■ Objective ■
Convert the data, everything from the line containing "Find the location of a particular element. Image" down to the line containing "undo is located at coordinates (153, 65).", into a Markdown table with the columns Row and Data line. Number each line in the Row column and leave out blank lines.

■ Supplied material ■

_ _ _ _

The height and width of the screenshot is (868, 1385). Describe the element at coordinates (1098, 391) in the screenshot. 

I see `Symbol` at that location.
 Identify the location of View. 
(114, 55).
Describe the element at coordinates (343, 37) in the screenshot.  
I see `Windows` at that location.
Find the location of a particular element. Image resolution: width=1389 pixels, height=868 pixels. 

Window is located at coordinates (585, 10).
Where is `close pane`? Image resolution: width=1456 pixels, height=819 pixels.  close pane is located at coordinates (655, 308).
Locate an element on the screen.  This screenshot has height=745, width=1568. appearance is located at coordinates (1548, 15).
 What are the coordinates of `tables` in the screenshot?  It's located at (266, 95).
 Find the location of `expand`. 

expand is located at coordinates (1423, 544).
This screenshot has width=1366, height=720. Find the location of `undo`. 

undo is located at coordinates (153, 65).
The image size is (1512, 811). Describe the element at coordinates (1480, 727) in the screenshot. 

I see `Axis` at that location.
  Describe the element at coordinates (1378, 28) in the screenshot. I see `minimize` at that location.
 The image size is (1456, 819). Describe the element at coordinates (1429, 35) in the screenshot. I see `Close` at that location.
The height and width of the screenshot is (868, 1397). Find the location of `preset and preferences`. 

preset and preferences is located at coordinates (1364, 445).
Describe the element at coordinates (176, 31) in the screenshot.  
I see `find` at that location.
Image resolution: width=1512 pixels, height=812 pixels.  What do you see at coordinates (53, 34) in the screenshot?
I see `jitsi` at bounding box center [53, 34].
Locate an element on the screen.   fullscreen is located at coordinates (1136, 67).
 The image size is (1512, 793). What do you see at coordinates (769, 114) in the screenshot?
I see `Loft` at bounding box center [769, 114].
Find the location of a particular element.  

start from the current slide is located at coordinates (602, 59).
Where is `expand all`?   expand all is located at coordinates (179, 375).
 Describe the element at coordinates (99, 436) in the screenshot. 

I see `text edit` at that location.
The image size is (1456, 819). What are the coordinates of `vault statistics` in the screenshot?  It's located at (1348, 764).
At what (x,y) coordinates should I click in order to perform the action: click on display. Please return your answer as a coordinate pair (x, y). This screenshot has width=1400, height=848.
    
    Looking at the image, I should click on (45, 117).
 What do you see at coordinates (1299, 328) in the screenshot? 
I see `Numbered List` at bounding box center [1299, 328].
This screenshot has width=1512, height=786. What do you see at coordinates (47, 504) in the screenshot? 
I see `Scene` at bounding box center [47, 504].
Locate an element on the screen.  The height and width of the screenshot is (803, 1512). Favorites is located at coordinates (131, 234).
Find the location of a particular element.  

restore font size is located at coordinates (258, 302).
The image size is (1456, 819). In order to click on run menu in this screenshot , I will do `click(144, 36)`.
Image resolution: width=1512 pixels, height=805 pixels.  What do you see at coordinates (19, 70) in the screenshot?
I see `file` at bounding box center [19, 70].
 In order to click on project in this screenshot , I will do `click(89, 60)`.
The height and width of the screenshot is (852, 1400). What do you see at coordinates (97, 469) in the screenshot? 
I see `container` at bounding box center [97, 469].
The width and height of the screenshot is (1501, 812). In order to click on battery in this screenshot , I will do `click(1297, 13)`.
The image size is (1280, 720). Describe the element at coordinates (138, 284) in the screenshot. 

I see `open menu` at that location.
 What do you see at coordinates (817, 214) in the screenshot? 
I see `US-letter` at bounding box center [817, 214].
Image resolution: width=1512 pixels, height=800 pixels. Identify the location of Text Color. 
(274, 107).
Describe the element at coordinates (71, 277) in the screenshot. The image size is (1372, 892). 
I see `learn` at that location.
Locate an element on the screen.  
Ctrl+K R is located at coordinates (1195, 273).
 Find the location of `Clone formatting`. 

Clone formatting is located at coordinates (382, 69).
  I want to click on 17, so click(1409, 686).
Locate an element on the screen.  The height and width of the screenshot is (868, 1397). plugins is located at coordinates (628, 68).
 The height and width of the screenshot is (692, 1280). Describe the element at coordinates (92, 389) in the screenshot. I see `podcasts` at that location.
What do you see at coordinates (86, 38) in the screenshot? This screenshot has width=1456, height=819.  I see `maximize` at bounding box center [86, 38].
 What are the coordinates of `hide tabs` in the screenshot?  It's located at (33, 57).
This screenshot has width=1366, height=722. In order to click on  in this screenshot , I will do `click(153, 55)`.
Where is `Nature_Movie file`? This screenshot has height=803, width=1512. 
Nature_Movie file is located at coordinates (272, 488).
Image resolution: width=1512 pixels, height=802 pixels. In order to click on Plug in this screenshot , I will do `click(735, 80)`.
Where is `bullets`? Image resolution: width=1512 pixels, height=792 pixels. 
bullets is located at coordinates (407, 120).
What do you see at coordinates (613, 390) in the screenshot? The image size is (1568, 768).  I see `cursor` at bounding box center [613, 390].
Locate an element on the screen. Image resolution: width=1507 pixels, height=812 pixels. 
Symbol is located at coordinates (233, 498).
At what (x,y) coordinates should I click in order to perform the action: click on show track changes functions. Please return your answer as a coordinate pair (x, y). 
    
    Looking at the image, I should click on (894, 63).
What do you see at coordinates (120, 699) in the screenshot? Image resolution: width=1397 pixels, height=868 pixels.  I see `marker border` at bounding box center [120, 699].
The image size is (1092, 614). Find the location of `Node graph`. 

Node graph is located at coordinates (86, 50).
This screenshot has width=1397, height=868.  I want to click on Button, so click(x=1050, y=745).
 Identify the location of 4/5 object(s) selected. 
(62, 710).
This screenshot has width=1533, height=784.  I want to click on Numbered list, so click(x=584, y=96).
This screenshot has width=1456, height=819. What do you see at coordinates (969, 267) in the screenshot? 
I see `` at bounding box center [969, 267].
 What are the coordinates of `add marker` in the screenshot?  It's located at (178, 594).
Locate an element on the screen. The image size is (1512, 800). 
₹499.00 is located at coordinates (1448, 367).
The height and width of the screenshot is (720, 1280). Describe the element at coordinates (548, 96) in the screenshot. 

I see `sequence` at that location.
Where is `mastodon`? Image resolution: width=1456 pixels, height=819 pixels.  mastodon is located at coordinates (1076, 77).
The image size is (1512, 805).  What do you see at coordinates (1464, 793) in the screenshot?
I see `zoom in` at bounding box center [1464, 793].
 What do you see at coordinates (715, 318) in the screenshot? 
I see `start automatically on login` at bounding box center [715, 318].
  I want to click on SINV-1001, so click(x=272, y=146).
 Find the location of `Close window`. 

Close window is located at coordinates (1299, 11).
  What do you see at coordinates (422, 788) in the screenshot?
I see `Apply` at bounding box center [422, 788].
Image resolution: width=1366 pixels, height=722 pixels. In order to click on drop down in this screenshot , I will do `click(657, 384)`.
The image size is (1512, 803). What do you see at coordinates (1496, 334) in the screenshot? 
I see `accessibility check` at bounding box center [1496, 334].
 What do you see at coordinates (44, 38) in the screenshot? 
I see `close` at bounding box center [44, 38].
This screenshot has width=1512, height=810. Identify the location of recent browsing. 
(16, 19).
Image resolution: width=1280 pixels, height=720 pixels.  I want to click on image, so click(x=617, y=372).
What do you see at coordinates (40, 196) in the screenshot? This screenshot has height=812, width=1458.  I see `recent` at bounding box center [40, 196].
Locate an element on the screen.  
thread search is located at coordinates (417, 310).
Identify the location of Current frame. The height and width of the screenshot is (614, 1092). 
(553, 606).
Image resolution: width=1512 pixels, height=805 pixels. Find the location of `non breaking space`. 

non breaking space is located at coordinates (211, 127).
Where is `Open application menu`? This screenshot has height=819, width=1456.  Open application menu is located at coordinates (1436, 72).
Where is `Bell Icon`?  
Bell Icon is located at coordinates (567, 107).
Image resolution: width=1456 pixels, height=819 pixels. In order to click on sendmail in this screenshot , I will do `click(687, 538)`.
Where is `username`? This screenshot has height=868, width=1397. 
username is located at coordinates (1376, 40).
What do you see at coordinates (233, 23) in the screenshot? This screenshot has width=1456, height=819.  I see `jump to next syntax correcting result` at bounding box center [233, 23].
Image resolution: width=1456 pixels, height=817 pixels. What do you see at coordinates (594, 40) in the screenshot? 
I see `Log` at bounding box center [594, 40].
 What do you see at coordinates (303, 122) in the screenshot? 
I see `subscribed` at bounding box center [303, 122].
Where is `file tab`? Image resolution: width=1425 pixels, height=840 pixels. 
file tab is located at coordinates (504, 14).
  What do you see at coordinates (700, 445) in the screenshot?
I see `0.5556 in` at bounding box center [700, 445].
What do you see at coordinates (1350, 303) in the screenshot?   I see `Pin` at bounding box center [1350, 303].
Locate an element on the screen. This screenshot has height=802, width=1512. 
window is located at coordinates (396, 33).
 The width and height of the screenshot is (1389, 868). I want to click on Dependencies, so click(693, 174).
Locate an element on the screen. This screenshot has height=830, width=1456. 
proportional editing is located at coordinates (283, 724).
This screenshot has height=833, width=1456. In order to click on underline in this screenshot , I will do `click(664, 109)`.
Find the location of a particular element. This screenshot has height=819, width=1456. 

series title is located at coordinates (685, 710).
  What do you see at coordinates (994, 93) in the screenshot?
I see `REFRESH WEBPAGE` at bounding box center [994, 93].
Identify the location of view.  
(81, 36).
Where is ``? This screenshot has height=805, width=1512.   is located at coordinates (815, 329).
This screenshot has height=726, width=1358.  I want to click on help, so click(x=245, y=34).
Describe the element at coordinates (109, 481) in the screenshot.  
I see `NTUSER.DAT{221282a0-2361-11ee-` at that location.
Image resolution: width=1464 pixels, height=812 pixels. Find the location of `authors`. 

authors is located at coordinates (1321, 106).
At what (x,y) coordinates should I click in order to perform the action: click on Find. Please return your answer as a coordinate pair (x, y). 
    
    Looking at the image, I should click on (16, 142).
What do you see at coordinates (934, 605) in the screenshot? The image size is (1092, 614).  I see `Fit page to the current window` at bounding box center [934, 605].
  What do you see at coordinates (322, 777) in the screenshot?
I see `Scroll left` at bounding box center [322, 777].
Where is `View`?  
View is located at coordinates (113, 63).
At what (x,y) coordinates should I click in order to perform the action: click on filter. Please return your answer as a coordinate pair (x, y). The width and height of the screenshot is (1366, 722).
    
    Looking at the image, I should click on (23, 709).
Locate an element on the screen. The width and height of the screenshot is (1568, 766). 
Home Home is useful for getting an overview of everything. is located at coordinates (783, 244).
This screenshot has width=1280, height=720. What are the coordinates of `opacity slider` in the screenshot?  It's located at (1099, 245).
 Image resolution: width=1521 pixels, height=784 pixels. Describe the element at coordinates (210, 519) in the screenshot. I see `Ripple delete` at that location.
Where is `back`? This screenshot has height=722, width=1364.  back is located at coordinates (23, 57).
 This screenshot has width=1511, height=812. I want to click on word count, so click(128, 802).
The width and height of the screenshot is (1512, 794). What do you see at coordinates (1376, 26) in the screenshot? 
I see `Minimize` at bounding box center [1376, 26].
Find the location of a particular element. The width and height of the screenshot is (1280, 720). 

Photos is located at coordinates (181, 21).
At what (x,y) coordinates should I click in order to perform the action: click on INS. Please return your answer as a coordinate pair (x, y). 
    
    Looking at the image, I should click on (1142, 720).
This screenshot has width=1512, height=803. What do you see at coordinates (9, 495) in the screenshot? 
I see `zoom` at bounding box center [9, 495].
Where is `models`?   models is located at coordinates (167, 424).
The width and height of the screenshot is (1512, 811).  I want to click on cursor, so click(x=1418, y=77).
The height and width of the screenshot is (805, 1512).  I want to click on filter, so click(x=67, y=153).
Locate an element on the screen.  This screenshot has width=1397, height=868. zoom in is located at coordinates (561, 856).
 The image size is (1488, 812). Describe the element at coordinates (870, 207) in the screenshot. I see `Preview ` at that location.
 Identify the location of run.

_ _ _ _

■ Response to the task ■
| Row | Data line |
|---|---|
| 1 | Find the location of a particular element. Image resolution: width=1389 pixels, height=868 pixels.  |
| 2 | Window is located at coordinates (585, 10). |
| 3 | Where is `close pane`? Image resolution: width=1456 pixels, height=819 pixels.  close pane is located at coordinates (655, 308). |
| 4 | Locate an element on the screen.  This screenshot has height=745, width=1568. appearance is located at coordinates (1548, 15). |
| 5 |  What are the coordinates of `tables` in the screenshot?  It's located at (266, 95). |
| 6 |  Find the location of `expand`.  |
| 7 | expand is located at coordinates (1423, 544). |
| 8 | This screenshot has width=1366, height=720. Find the location of `undo`.  |
| 9 | undo is located at coordinates (153, 65). |